You will notice that most devices in a metal enclosure will have a 3-prong input power (if the power plugs in directly without an AC/DC power brick), and also a chassis ground screw.
If you are grounded through the power cord, the middle prong should be connected to the building's wiring and then to an earth grounding rod, assuming your building was properly wired using modern building codes. There are inexpensive testers that can check to make sure your outlet is wired correctly.
If you use the chassis ground screw, you typically connect it to a grounding bus bar mounted on the wall, which is then connected to an earth ground. If you don't have a bus bar in your setup, you might be able to "cheat" by wiring it up to the grounding prong or center screw of an electrical outlet. (This is not ideal, and probably would not pass a code inspection, but it is better than nothing.)
Your local safety codes may require one or the other be hooked up, or both. It may also depend on whether it is a temporary item (e.g. a 5-port switch on someone's desk), or a permanent installation (something bolted to a wall). Check your local codes.
For rackmount devices, they are typically grounded to the metal frame of the rack by being bolted to it. Then there is is typically a grounding connection from the metal frame of the rack to a bus bar, which in turn grounds all of the devices mounted in the rack. This is in addition to the grounding provided via the power cords. Cable conduits, ladders, rack doors should be grounded as well (any exposed metal). Page 3 of this PDF provides a useful illustration.
For a consumer-grade desktop switch in a plastic shell like the ones you mentioned: There is usually no option for attaching a ground because it is not required since there is no exposed metal. The only things you should do is make sure your outlets are wired correctly (using the aforementioned tester), and use a surge suppressor (power strip or UPS).

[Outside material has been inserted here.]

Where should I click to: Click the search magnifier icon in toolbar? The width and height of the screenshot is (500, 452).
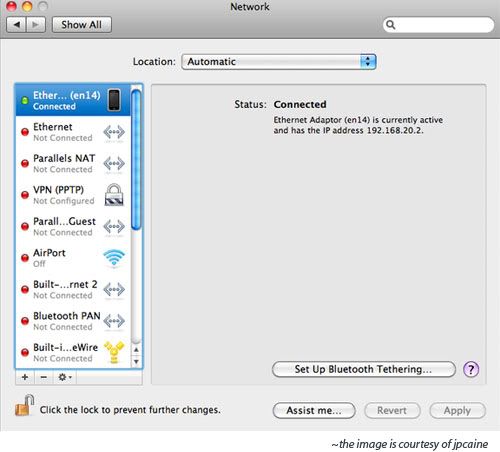click(x=390, y=25)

Grounding for Signal Integrity: The other reason you might need to pay attention to grounding is if you have a signal integrity problem (corrupt data). Two big ways this can come into play:
In an electronic system, ground is the reference point for "zero volts". Ground is not the same everywhere you are, so two physically separate systems may disagree on what is a "1" or a "0". This can lead to all kinds of "interesting" communication problems. A common way you can run into this is if one of the computers connected to the switch is on a separate electrical power system (e.g. two buildings connected by an underground cable). In that case, it is recommended that you use fiber ethernet (not a consumer grade switch).
Electronic interference and "noise". Power cables running next to data cables. EMI due to a large electric compressor next to your wiring closet. These kinds of problems can be mitigated with grounded conduits and other forms of shielding (or just use fiber).
Generally speaking, Ethernet is is much more forgiving than say RS-232 when it comes to grounding issues because the signaling is differential and uses an isolation transformer. So, you usually do not need to worry about signal integrity grounding in a typical office environment. However, problems can still occur in "harsh" environments, like a factory floor. If you have a higher-end managed switch, it can give you statistics on Layer 1-2 communication errors, which will give you some idea if there are physical problems with your wiring that need to be addressed.